Problem to solve: Write the data out again, character for character, with no images.
[Record extracts]
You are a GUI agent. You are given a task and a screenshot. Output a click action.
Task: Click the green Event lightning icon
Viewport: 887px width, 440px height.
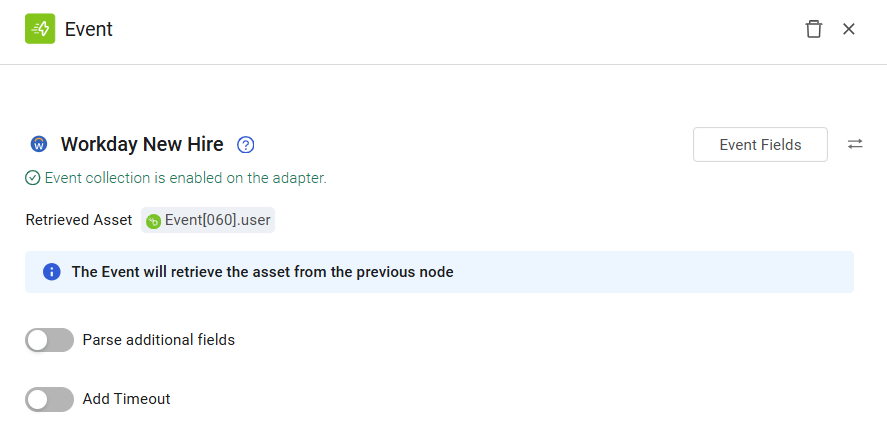tap(40, 29)
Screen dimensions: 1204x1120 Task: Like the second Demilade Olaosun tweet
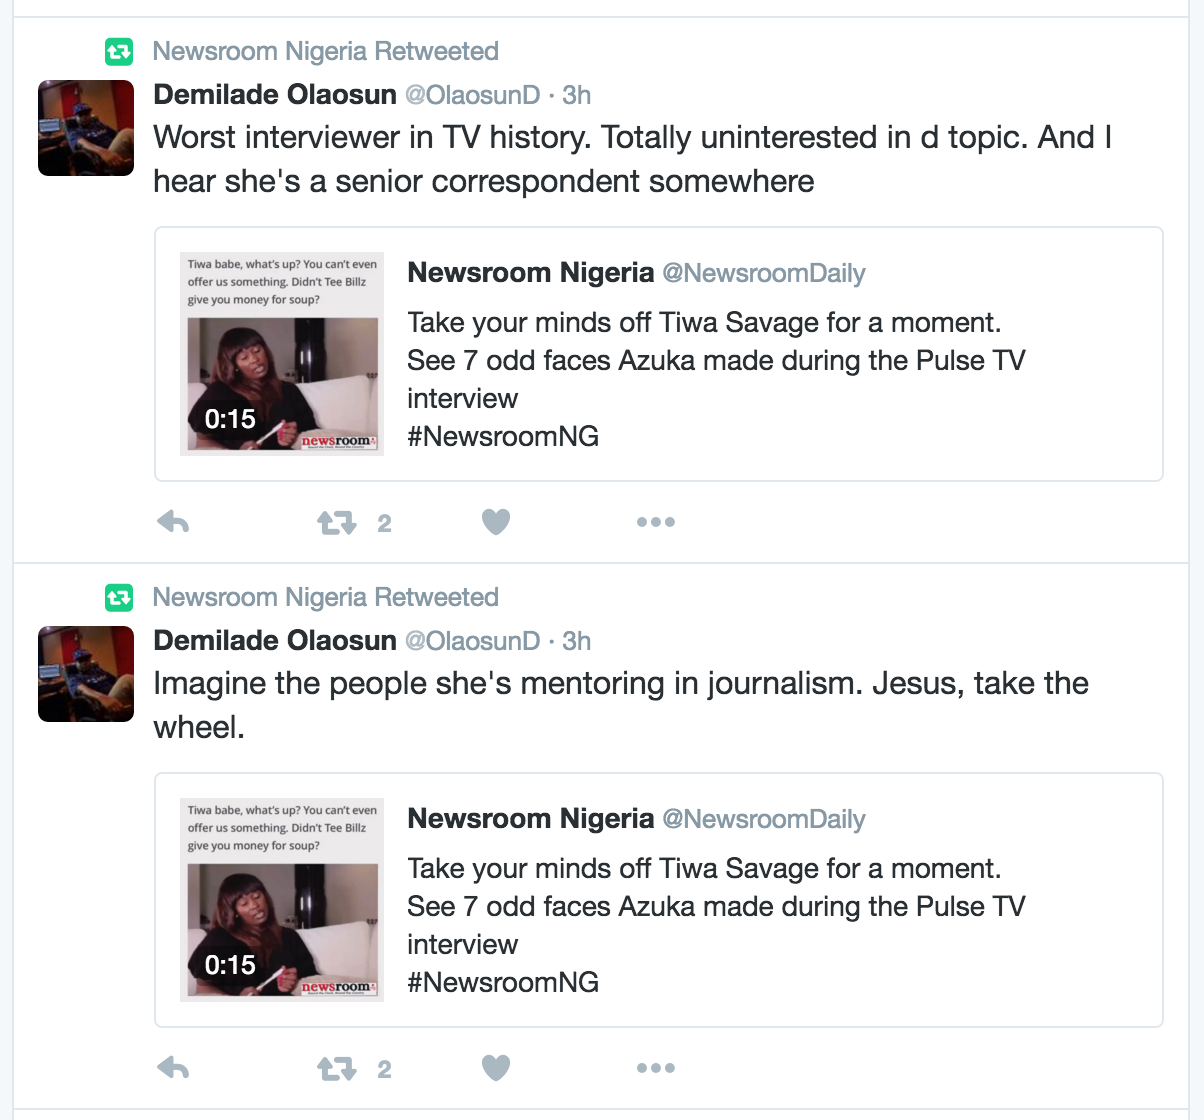[x=495, y=1067]
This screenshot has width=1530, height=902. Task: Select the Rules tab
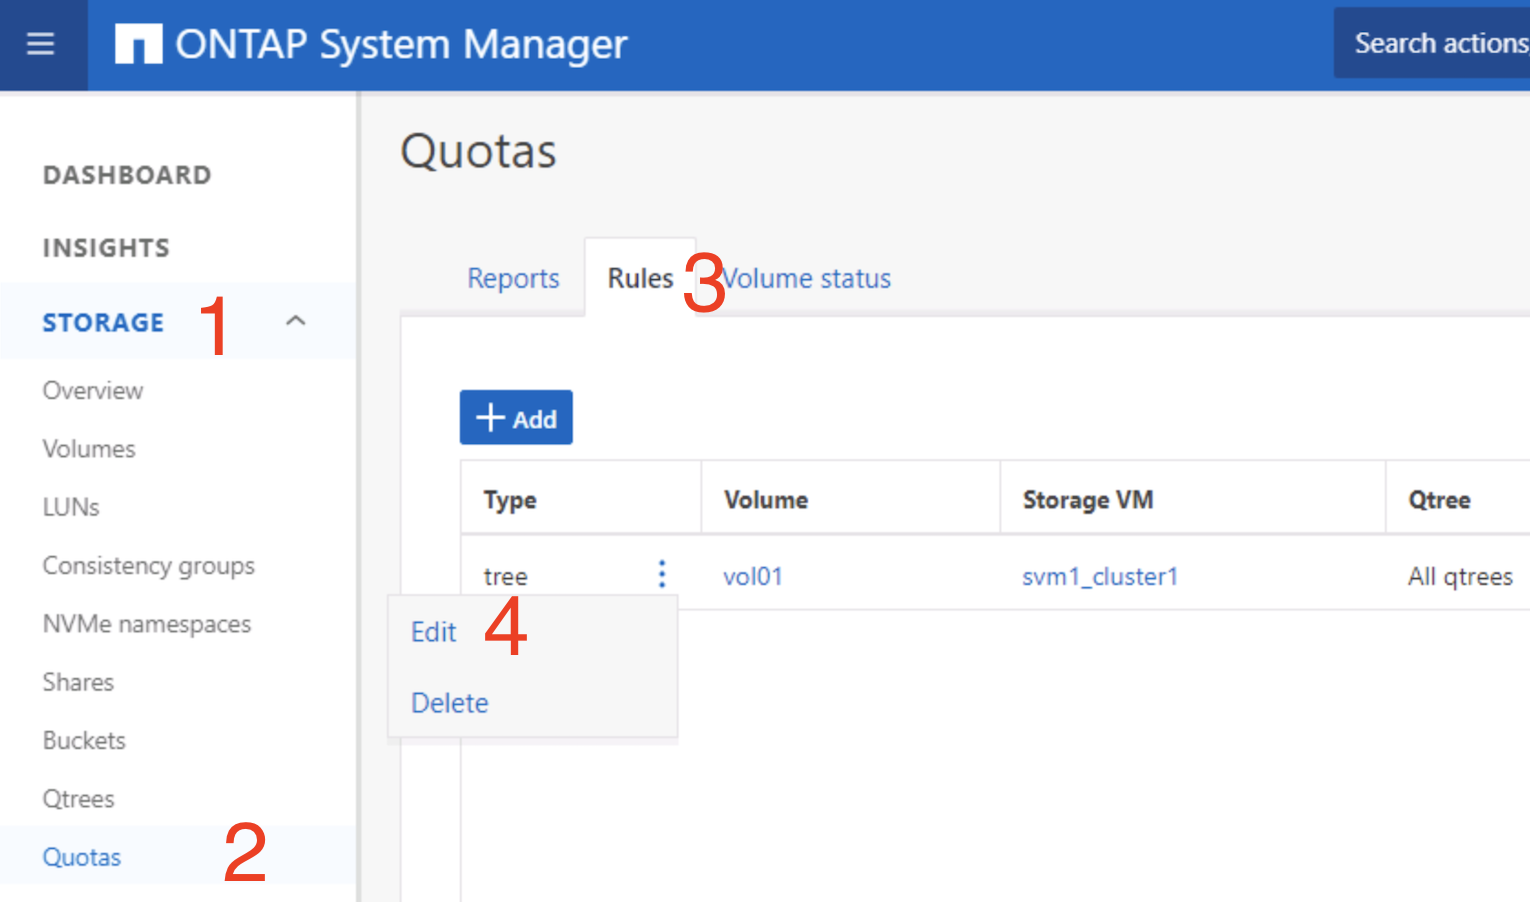pos(640,278)
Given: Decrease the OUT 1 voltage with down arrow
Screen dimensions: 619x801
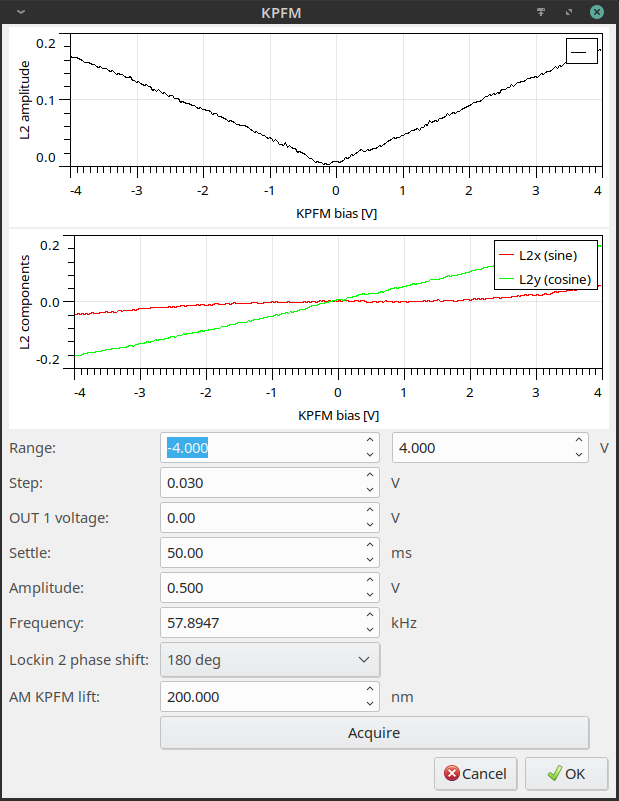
[/Record extracts]
Result of the task:
You are a GUI agent. You are given a task and a screenshot. Output a click action.
Task: Click the green Event lightning icon
Viewport: 887px width, 440px height.
tap(40, 29)
Screen dimensions: 1204x1120 Task: Like the second Demilade Olaosun tweet
[x=495, y=1067]
This screenshot has width=1530, height=902. Task: Select the Rules tab
pos(640,278)
Given: Decrease the OUT 1 voltage with down arrow
Screen dimensions: 619x801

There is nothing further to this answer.